Work to do:
Reproduce the following lines with no changes of any kind.

Records shown:
——————
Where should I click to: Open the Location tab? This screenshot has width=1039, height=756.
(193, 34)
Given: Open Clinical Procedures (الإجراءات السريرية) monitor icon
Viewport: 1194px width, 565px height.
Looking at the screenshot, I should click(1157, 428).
——————
Finished exercise:
Where should I click to: Open the Location tab? This screenshot has width=1039, height=756.
(193, 34)
Given: Open Clinical Procedures (الإجراءات السريرية) monitor icon
Viewport: 1194px width, 565px height.
Looking at the screenshot, I should click(1157, 428).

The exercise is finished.